▸ **Problem**
Repeat verbatim the lines of the data below, beginning with the line containing "Given: Click the Gaming controller icon" and continuing to the end.

▸ **Extracted entries**
★ ★ ★ ★ ★

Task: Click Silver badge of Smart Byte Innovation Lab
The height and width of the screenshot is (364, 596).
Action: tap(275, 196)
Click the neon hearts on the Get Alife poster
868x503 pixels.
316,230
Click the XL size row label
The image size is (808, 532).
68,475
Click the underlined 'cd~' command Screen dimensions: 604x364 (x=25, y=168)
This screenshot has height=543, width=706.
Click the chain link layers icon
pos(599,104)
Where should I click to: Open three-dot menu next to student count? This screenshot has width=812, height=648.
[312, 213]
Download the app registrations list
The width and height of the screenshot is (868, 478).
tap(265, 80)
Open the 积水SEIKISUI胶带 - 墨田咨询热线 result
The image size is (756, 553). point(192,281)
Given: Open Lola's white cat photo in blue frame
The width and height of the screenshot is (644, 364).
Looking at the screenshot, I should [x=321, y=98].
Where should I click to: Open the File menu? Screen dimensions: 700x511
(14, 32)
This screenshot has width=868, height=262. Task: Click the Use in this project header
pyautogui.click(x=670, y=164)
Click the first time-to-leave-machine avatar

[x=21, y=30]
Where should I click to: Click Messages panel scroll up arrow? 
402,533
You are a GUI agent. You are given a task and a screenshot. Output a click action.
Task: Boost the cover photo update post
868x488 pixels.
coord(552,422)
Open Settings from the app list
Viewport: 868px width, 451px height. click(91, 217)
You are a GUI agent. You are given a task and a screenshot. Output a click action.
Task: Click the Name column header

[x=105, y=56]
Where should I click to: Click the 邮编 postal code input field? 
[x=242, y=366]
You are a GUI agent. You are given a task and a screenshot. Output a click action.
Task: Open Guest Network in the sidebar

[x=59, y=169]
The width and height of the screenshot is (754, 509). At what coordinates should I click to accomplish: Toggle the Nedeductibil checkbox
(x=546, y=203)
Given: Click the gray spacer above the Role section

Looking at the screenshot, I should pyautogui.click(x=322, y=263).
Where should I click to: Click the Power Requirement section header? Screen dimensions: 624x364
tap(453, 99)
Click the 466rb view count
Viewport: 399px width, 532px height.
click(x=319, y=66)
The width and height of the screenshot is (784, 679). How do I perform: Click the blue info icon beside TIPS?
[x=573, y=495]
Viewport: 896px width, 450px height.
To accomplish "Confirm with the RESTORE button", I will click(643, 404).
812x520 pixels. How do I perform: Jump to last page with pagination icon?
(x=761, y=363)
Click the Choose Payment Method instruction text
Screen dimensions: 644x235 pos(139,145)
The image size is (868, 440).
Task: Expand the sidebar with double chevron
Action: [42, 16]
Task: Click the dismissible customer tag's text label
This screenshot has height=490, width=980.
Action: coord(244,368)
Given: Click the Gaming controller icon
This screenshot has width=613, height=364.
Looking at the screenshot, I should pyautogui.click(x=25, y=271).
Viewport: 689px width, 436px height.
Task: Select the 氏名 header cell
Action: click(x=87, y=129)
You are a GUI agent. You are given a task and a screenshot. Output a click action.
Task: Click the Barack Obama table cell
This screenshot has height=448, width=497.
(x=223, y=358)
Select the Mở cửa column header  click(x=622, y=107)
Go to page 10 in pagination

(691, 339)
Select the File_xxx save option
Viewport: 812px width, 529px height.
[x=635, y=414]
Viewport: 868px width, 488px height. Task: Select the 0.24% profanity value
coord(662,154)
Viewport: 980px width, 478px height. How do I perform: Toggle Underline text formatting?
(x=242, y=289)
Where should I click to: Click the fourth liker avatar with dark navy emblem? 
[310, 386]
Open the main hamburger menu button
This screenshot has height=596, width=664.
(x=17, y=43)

★ ★ ★ ★ ★

▸ **Reply**
Given: Click the Gaming controller icon
This screenshot has width=613, height=364.
Looking at the screenshot, I should pyautogui.click(x=25, y=271).
Viewport: 689px width, 436px height.
Task: Select the 氏名 header cell
Action: click(x=87, y=129)
You are a GUI agent. You are given a task and a screenshot. Output a click action.
Task: Click the Barack Obama table cell
This screenshot has height=448, width=497.
(x=223, y=358)
Select the Mở cửa column header  click(x=622, y=107)
Go to page 10 in pagination

(691, 339)
Select the File_xxx save option
Viewport: 812px width, 529px height.
[x=635, y=414]
Viewport: 868px width, 488px height. Task: Select the 0.24% profanity value
coord(662,154)
Viewport: 980px width, 478px height. How do I perform: Toggle Underline text formatting?
(x=242, y=289)
Where should I click to: Click the fourth liker avatar with dark navy emblem? 
[310, 386]
Open the main hamburger menu button
This screenshot has height=596, width=664.
(x=17, y=43)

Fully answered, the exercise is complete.